Required action ::
Quote the data below exactly, starting with the line that contains "What do you see at coordinates (22, 1033)" and going on through the line that contains "center [22, 1033].", and leave out the pictures.

Working data ::
..............................
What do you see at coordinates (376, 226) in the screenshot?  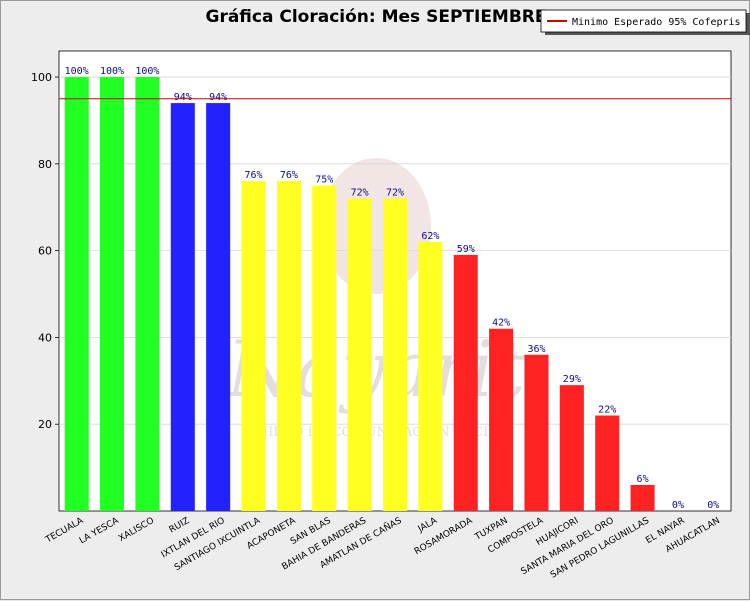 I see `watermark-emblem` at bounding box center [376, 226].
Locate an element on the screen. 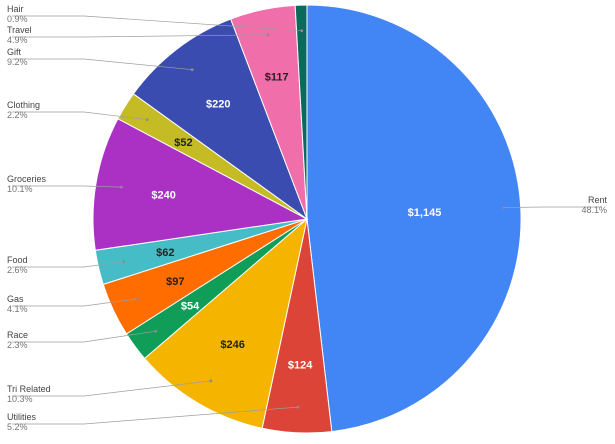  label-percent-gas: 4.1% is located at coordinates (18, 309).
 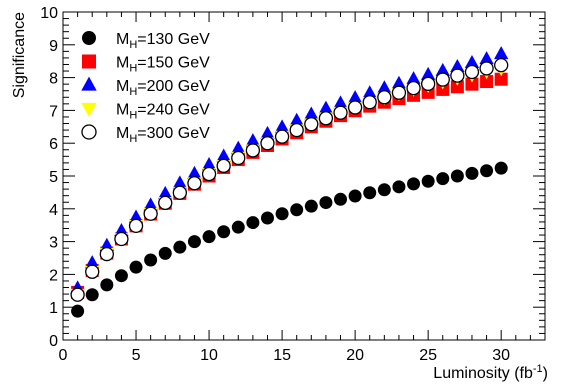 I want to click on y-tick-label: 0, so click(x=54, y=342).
..............................
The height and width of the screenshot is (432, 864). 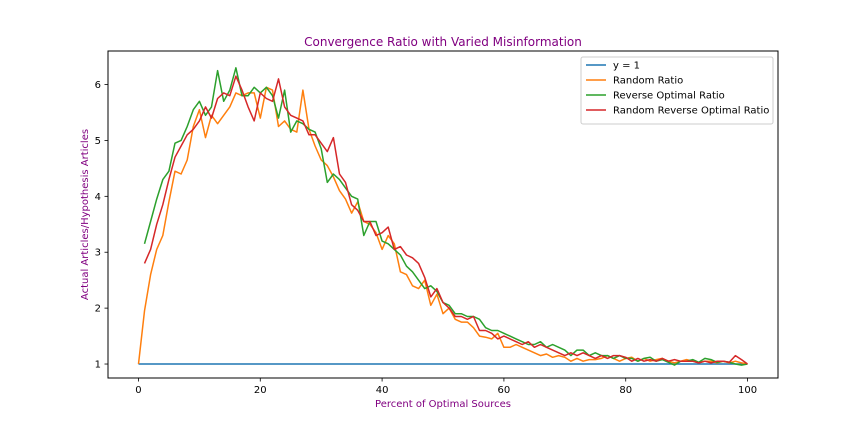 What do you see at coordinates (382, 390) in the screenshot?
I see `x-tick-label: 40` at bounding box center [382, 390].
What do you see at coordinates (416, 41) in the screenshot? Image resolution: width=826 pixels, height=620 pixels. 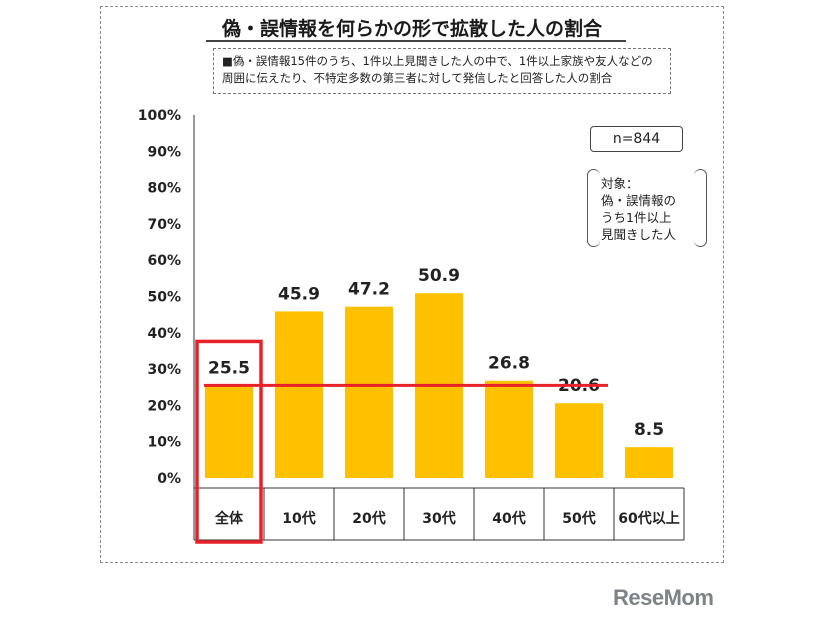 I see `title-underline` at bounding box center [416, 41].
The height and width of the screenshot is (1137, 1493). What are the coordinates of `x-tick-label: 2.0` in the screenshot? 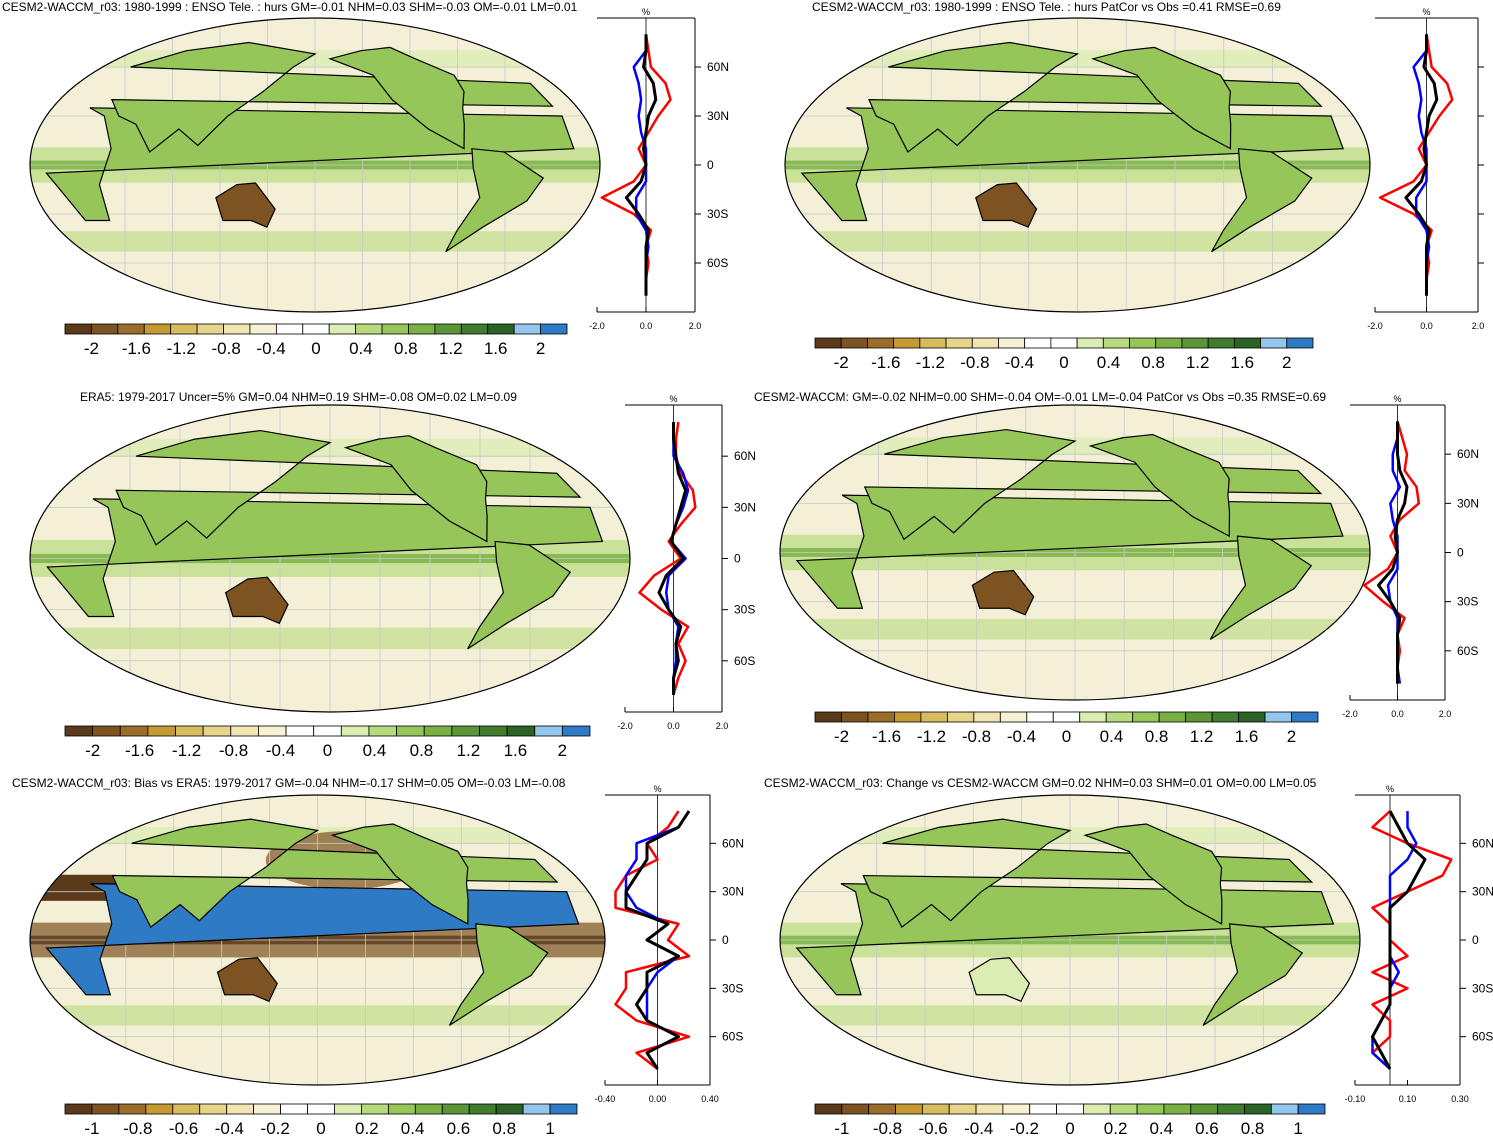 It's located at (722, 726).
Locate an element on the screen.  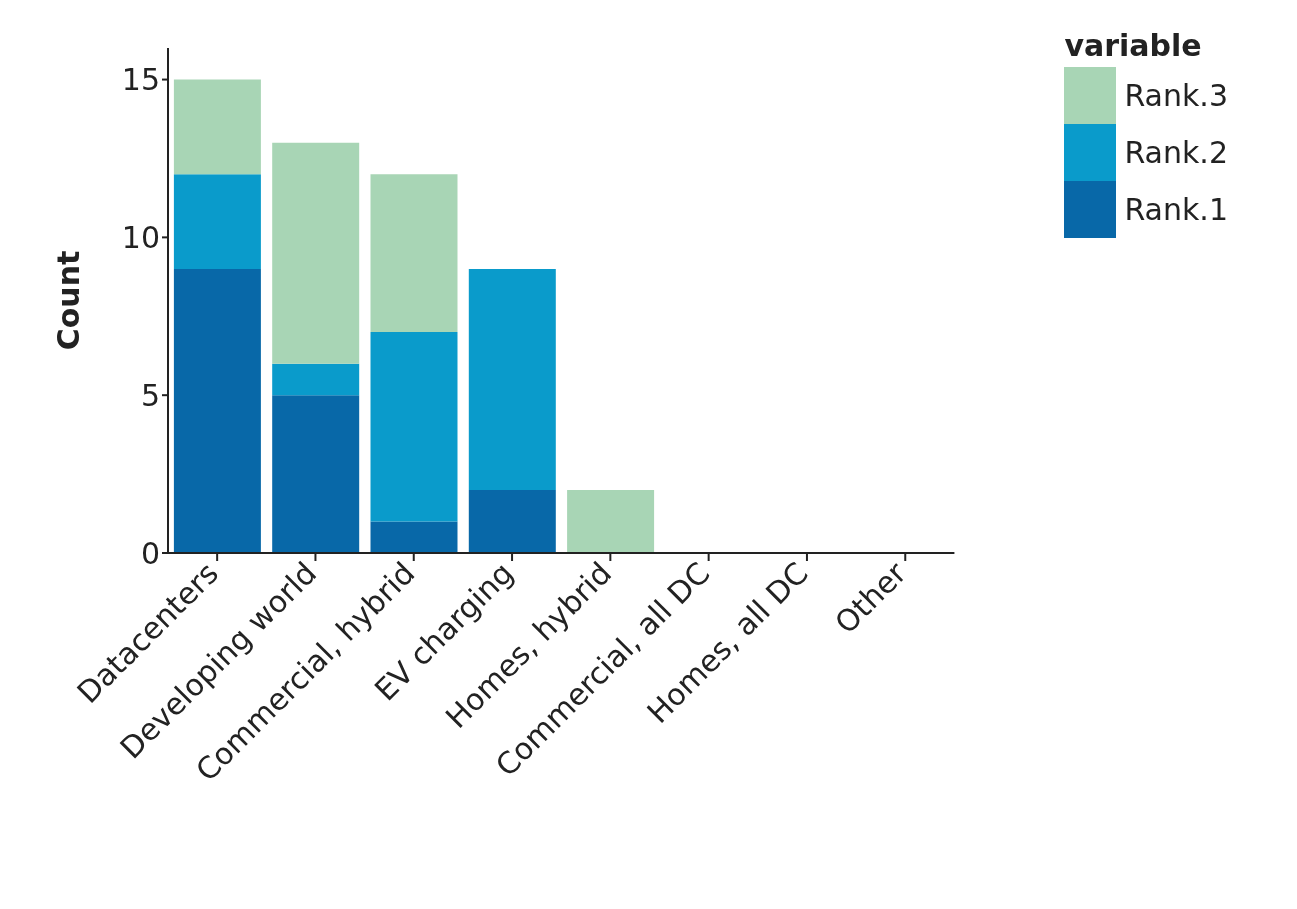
..............................
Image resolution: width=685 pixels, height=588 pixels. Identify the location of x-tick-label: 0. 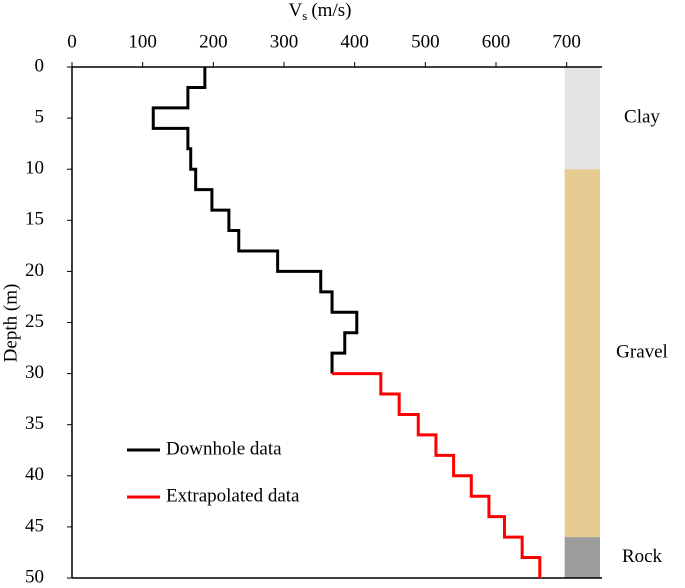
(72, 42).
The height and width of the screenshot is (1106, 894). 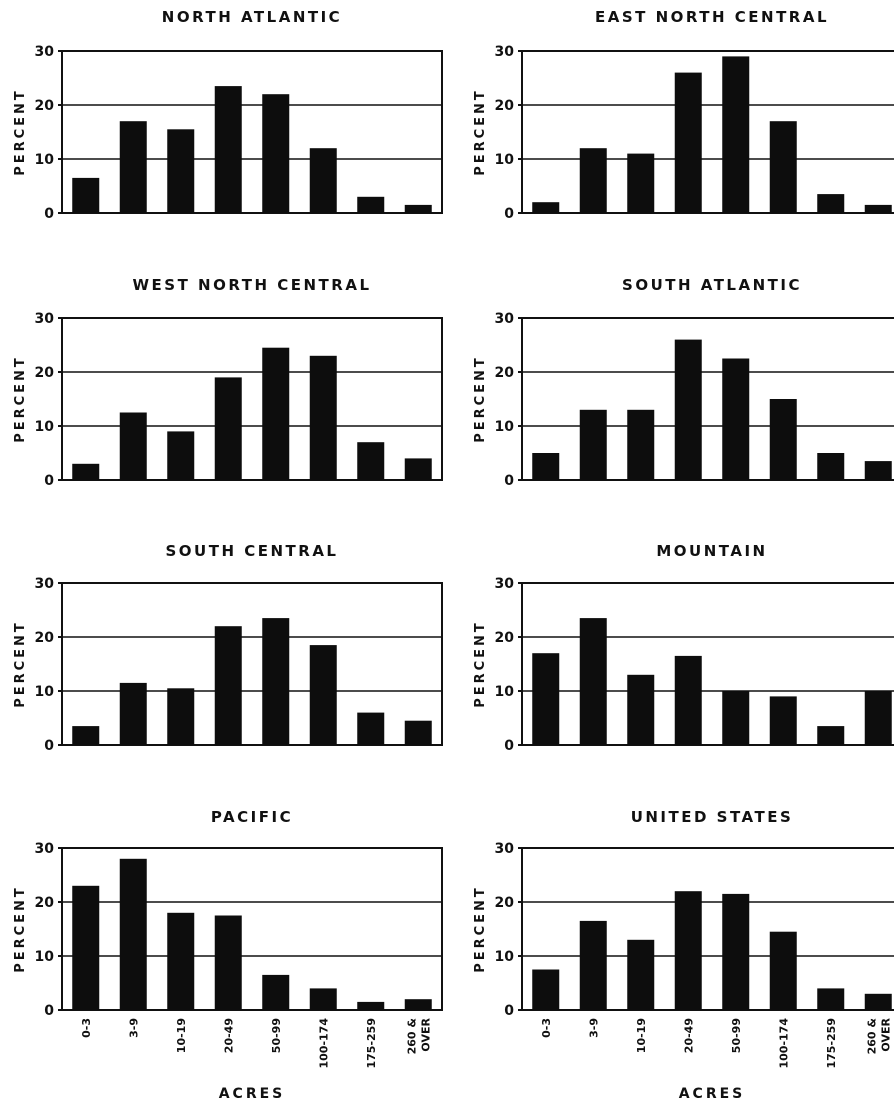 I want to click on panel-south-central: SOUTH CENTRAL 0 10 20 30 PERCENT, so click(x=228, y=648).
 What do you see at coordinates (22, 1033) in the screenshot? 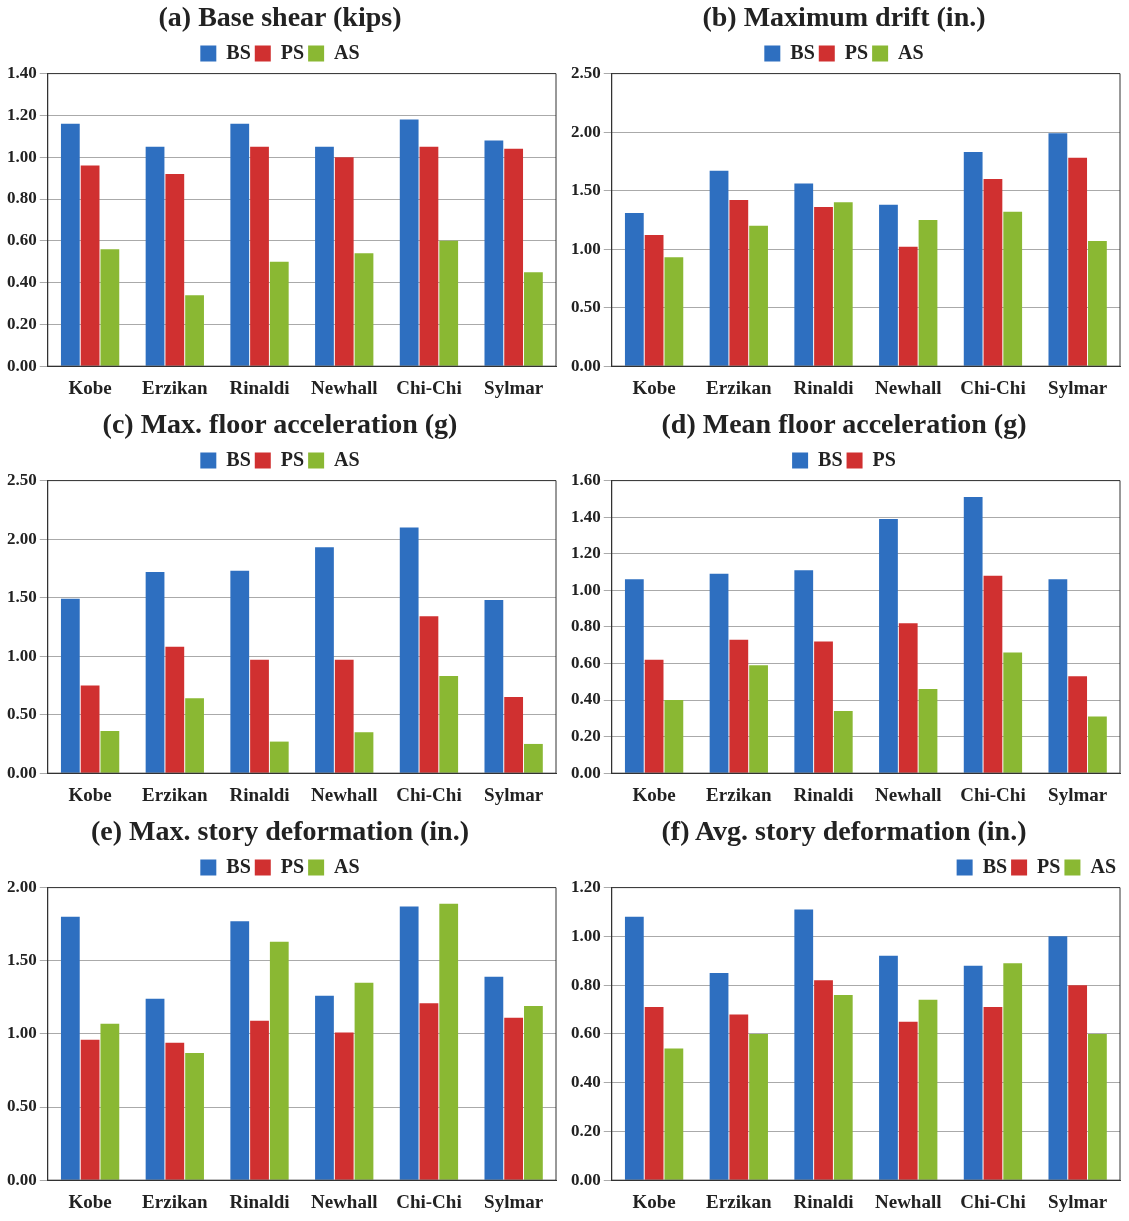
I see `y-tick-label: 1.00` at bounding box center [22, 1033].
..............................
Response to this exercise ::
 What do you see at coordinates (22, 1033) in the screenshot? 
I see `y-tick-label: 1.00` at bounding box center [22, 1033].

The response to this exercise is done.